Le prétendant à la présidentielle parle, lui, d’une « capitulation » appelant l’exécutif à activer tous les leviers. « Il y a le dossier des accords du Touquet et si on dénonce les accords du Touquet, je peux vous dire que les Anglais vont revenir à la table des négociations », a-t-il lancé au conseil régional, jeudi. Une référence à un autre dossier sensible : la question migratoire, vif point de tensions entre Paris et Londres.

D’autres prétendantes et prétendants à la présidentielle ont réagi. Comme Marine Le Pen ou Michel Barnier avant la déclaration du chef de l’Etat. Si le désamorçage d’Emmanuel Macron devrait faire retomber le soufflé, les atermoiements de l’exécutif exaspèrent. « On n’y comprend plus rien », peste Jean-François Rapin qui rappelle que les pêcheurs sans licence sont à quai depuis bientôt un an. « Il y a toute une économie autour de cette pêche, un bateau représente 3 à 4 emplois », souligne le sénateur du Pas-de-Calais qui ne se résout pas à imaginer Boulogne-sur-Mer sans ses aubettes (étals de pêche qu’on trouve dans les ports).

« Si on continue comme ça, on va se faire b**ser », prévient Alain Cadec

Le sénateur des Côtes d’Armor, Alain Cadec (LR), était aux assises de la pêche quand la ministre a lâché l’annonce polémique. Il s’emporte : « Vous savez ce que ça veut dire plan de sortie de pêche ? On va payer les pêcheurs pour qu’ils détruisent leur navire ! » Pour lui, cet épisode représente « une humiliation ». « On se couche et j’ai peur que ce soit les prémices d’autres déconvenues dans les négociations sur le Brexit. Si on continue comme ça, on va se faire b**ser dans les mois qui viennent », tonne le sénateur.

Ce ne sont pas les seuls éléments qui froissent le président de la section pêche du groupe d’étude Agriculture et Alimentation au Sénat.
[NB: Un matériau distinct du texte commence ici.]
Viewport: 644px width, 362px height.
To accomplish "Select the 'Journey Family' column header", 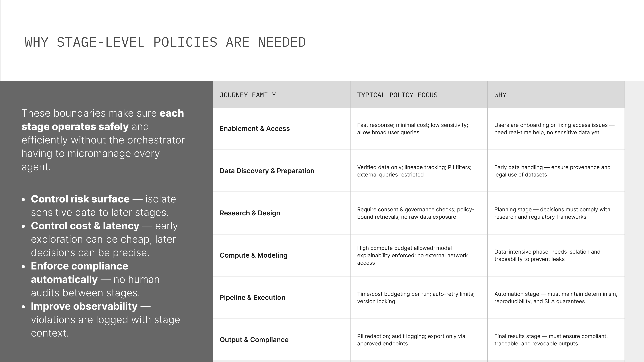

Alain Cadec voit dans cette séquence l’influence déclinante de la France au niveau européen : « On se retrouve dans une négociation bilatérale, alors que c’est à l’Europe de négocier ». Des discussions difficiles dans la mesure où « un accord à l’amiable avec les Anglais, ça n’existe pas ». Une assertion que ne dément pas l’eurodéputé macroniste, Stéphane Séjourné. « Il ne faut jamais faire confiance à Boris Johnson, c’est la leçon que je retiens », déclarait-il au sujet du dossier de la pêche sur France info ce vendredi.

Si ce dossier concerne seulement quelque 150 licences, la période électorale devrait tendre les enjeux comme en témoignent les nombreuses réactions des candidats à la présidentielle. Peu de chances donc de voir la France céder sur ce dossier, du moins avant avril 2022.